Now it's Sunday, and (in the midst of dog-dramas, book-group, and parties) Daughter of Moosey has departed for the first stage of a six-month world adventure, based around trekking in the wild world's outdoors. As I write she is on the way to Kathmandu via Singapore. Aargh! My gourmet cook has gone!

 Big Fluff-Fluff, Tiger, and Little Mac the kitten.
Lunch Cats by the Daisies

Hello, Moosey Garden

Hello, Moosey Garden. What would you like me to do today? Do you have great expectations? 'Do I look like a library?' replies the Moosey Garden, hee hee.

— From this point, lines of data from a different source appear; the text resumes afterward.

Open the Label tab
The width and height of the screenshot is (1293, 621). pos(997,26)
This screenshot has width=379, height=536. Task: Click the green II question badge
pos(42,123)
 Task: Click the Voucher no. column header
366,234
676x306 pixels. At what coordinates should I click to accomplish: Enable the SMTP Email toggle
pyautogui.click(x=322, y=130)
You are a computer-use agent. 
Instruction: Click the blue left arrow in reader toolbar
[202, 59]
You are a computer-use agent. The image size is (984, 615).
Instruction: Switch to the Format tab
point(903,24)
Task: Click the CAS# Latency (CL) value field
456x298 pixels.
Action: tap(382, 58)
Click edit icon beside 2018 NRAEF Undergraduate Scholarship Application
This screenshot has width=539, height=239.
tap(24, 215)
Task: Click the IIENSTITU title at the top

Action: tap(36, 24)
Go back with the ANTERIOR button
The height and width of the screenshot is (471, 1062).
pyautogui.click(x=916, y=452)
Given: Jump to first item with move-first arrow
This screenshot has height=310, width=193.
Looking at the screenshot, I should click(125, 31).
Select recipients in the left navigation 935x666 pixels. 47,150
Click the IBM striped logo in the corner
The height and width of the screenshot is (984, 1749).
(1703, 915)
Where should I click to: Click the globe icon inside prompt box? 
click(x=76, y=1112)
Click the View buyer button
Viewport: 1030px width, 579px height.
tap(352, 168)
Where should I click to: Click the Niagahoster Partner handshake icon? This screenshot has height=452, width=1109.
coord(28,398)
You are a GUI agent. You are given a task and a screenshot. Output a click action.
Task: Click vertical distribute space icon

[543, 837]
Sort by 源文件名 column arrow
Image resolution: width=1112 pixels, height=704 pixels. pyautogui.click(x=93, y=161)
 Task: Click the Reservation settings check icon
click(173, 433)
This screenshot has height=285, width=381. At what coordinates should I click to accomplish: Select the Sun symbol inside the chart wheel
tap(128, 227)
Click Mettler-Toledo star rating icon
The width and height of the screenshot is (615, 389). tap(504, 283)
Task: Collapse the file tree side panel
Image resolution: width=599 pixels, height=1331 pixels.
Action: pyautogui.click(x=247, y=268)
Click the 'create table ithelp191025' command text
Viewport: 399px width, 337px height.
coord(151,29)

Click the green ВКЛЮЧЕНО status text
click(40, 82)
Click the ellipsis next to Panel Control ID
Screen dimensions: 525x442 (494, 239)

I'd like to clear up all the gum tree bark from the pond paths. There are also a lot of gum leaves on Rusty the dog's lavender Garden. Perhaps I'll just have a little bonfire day and test out my new little incinerator. I will miss the big brown puppy, but his absence means that Little Mac the kitten and big Fluff-Fluff the cat will be back on proper, visible gardening duty. And my piles of horse manure will be safe. Back soon.

Three Hours Later...

I've been clearing old Lychnis and dead-heading the Dahlias in the middle of the Island Bed. Island Beds always have middles which tend to get a bit messy, don't they. The tomato red Penstemons (I must get some cuttings) and the spiky yellow dahlia are still flowering, and I've trimmed the big weeping Phormiums. Then I did a quick tidy up along the driveway, dead-heading roses and trimming the lupins down to a few fresh ground-level leaves. I haven't done any burning yet

 Little Mac in the Gingko.
Kitten Up A Tree

I had lunch with Non-Gardening Partner (who has promised to do my lawns in the late afternoon), three cats (kitten, Fluff-Fluff and Tiger, senior cat) and Rusty the dog (begging for crusts) on the patio. The house gardens look gorgeous from a distance, as usual! Click went the camera...

Much Later...

Another delightful day in the garden has ended. Little Mac has been zooming up and down the Ginkgo tree, my little incinerator has been puffing away, looking really comical with its chimney top on. Useful for small burn-ups of gum leaves, but not for much else, and I'd expected less smoke, too...

But I remind myself how easy and quick it is to rake up gum leaves off a lawn. One just stops grumbling and gets on with it. There really is no need to get cross with gum leaves. In fact, they are quite inconsequential in the grand garden scheme of things

.

Oops - the lawn mower's blade shear pins have been broken, and it wasn't caused by NGP mowing one of my abandoned garden hand tools. So my lawns will have to wait.